Where the road ends, survival begins in Masaba South, Kisii

In the rain-battered villages of Masaba South, the familiar hum of motorcycle engines has been silenced—replaced by the scrape of shovels and the dull thud of stones pressed into wet earth.
Bodaboda riders who once earned a living ferrying passengers along the Masimba–Mogweko road are now its reluctant repair crew.
Beneath heavy skies and relentless rain, young men in rubber boots carve trenches through the mud, haul murram in hired trucks, and battle to redirect runoff that threatens to swallow entire sections of road. What should be routine government maintenance has become a daily fight for survival.
“By morning, this place is a swamp,” says John Onchomba, pausing to wipe mud from his hands.
“If we don’t fix it, we don’t work. And if we don’t work, we don’t eat.”
Across the constituency, roads are rapidly deteriorating into impassable stretches. Deep gullies snake across once-navigable paths, forcing residents to abandon vehicles and walk long distances.
Here, roads are not just infrastructure—they are lifelines.
But weeks of pounding rain have severed those lifelines, isolating villages and choking local livelihoods. Tea leaves rot at buying centres as delivery trucks arrive late or fail to arrive at all.
In some homes, children remain indoors, their uniforms untouched, unable to get to school. Expectant mothers are carried on makeshift stretchers when motorcycles can no longer pass. In the most heartbreaking scenes, coffins are borne on shoulders along muddy footpaths where vehicles dare not venture.
“These roads have become death traps,” says Mogire Keraka, a rider from Ramasha. “You can’t tell where the road ends and where danger begins.”
Out of the crisis, however, a quiet movement is emerging.
What began with bodaboda riders has grown into a community-wide effort. Along the Riombaso Junction–Ramasha and Nyanturago–Ramasha routes, residents are mobilising—bringing stones, pooling small contributions, and working side by side to reclaim what remains of their roads.
There is pride in their resolve—but also simmering anger.
Much of it is directed at area MP Daniel Manduku, whom residents accuse of failing to deliver long-promised road upgrades. Key routes, including the Riombaso Junction–Ramasha–Ekona–Getengerie road, were earmarked for tarmacking, but the projects have yet to materialise.
“We were told these roads would be tarmacked. We are still waiting,” says farmer Charles Mokoro, watching as villagers struggle to push a stuck motorcycle out of the mud. “Now we are doing the work that should have been done long ago.”

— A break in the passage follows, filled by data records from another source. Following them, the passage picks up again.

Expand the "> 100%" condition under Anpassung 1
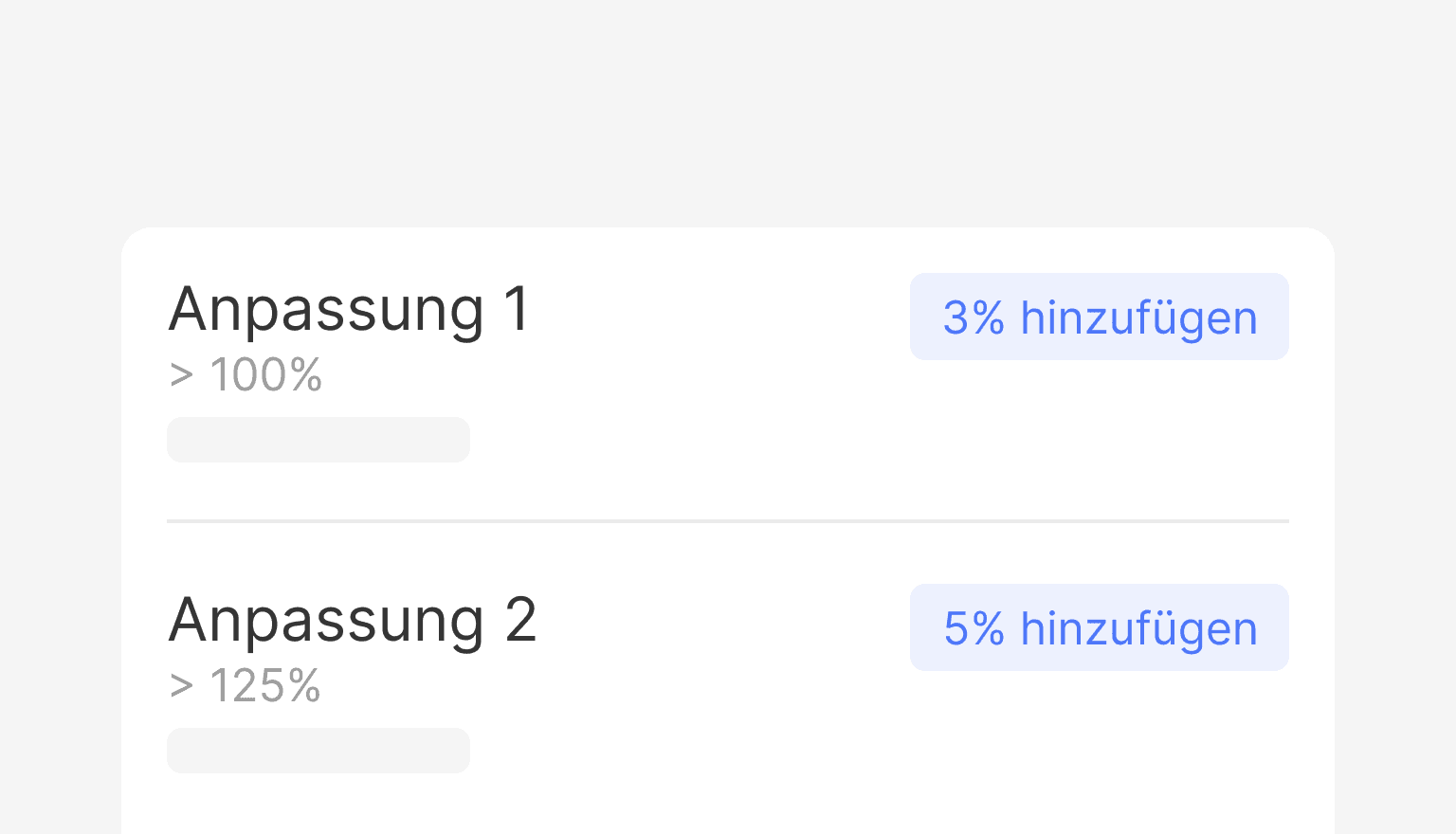The width and height of the screenshot is (1456, 834). [246, 374]
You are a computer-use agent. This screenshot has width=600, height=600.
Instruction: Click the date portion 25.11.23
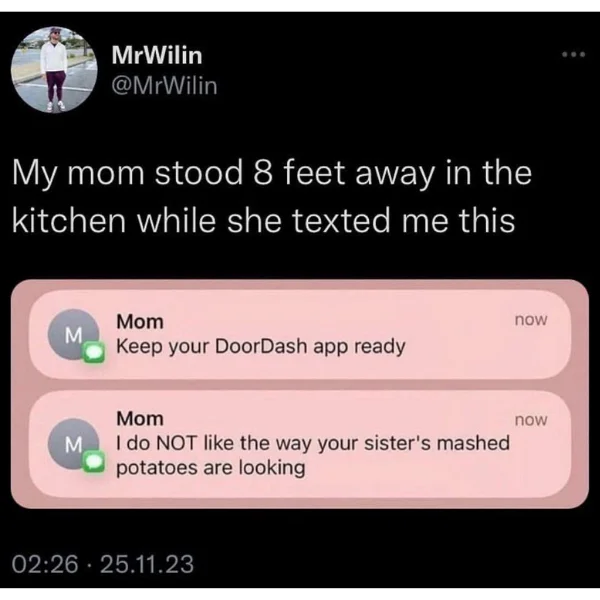pos(147,564)
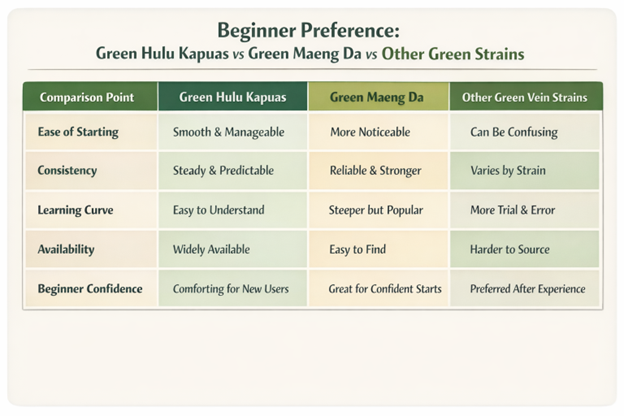This screenshot has height=416, width=624.
Task: Select the 'Comparison Point' column header
Action: click(x=90, y=97)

The frustration deepens as residents look beyond their borders. In neighbouring constituencies, they say, roads are being upgraded and maintained—often in areas represented by legislators aligned with William Ruto.
“We see development elsewhere,” one resident remarks. “It makes you wonder—are we not part of this country?”
Yet even amid the hardship, resilience endures.
Women arrive carrying stones in sacks. Elderly men offer guidance on drainage channels. Young riders, their motorcycles parked nearby, return again and again to reinforce sections washed away by the rain.
For now, the repairs are temporary—each downpour threatens to undo hours of backbreaking work.
Still, the community presses on, driven not by choice, but by necessity.
As one bodaboda rider lifts his shovel for another round, he sums up the spirit of Masaba South:
“No one is coming to save us. So we fix what we can.”